As provided in the Indenture and subject to certain limitations set forth
therein, Subordinated Debentures are exchangeable for a like aggregate
principal amount of Subordinated Debentures of a different authorized
denomination, as requested by the Holder surrendering the same.

         No service charge shall be made for any such registration of transfer
or exchange, but the Company may require payment of a sum sufficient to cover
any tax or other governmental charge payable in connection therewith.

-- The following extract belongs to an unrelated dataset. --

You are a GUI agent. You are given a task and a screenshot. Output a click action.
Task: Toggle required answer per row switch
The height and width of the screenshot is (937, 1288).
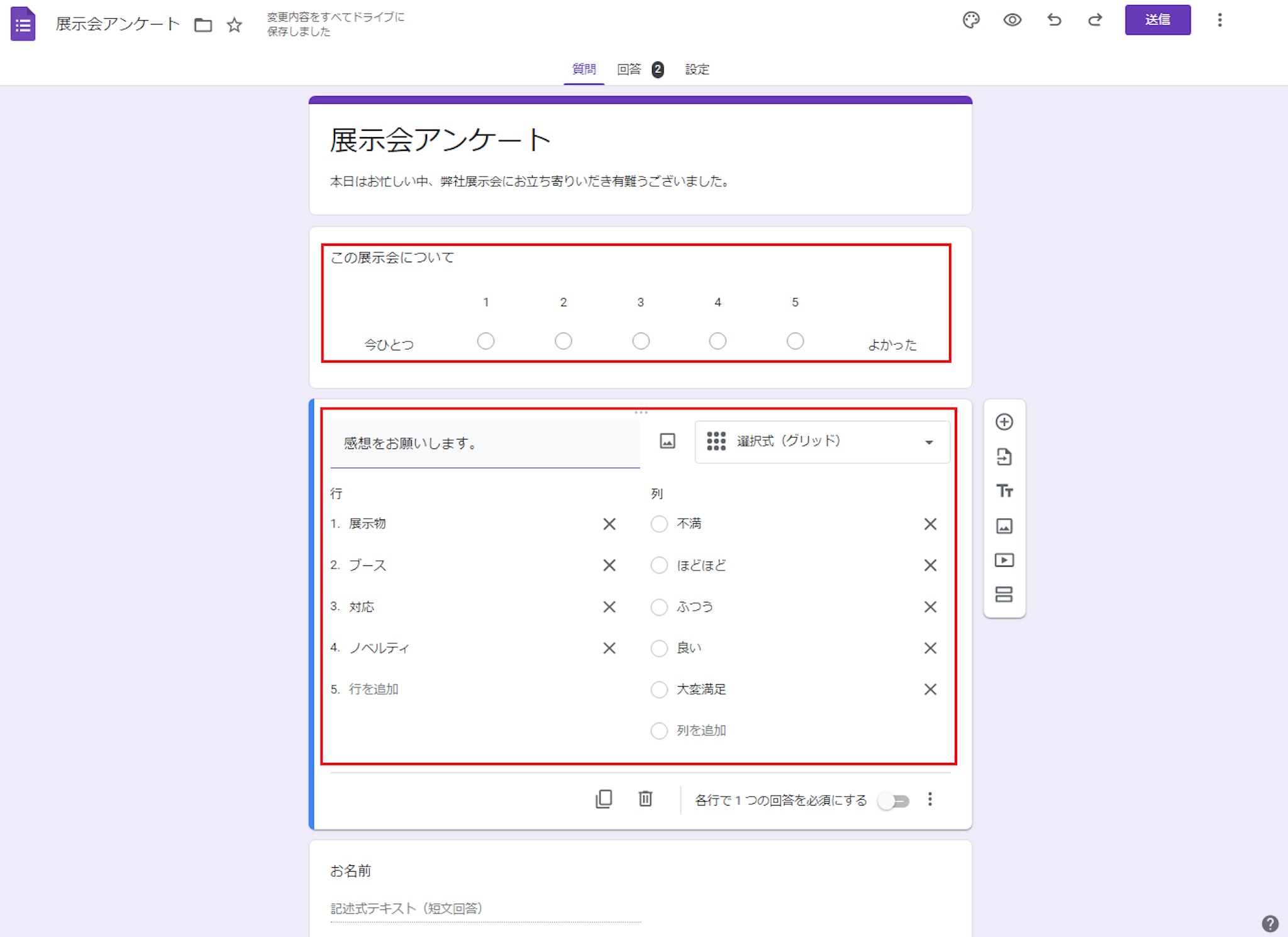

         Prior to due presentment of this Security for registration of
transfer, the Company, the Trustee and any agent of the Company or the Trustee
may treat the Person in whose name this Subordinated Debenture is registered as
the owner hereof for all purposes, whether or not this Subordinated Debenture
be overdue, and neither the Company, the Trustee nor any such agent shall be
affected by notice to the contrary.

         No recourse shall be had for the payment of the principal of or
interest (including Additional Interest, if any) on this Subordinated
Debenture, or for any claim based hereon, or otherwise in respect hereof, or
based on or in respect of the Indenture or any indenture supplemental thereto,
against any incorporator, stockholder, officer or director, as such, past,
present or future, of the Company or of any successor corporation, all such
liability being, by the acceptance hereof and as part of the consideration for
the issue hereof, expressly waived and released.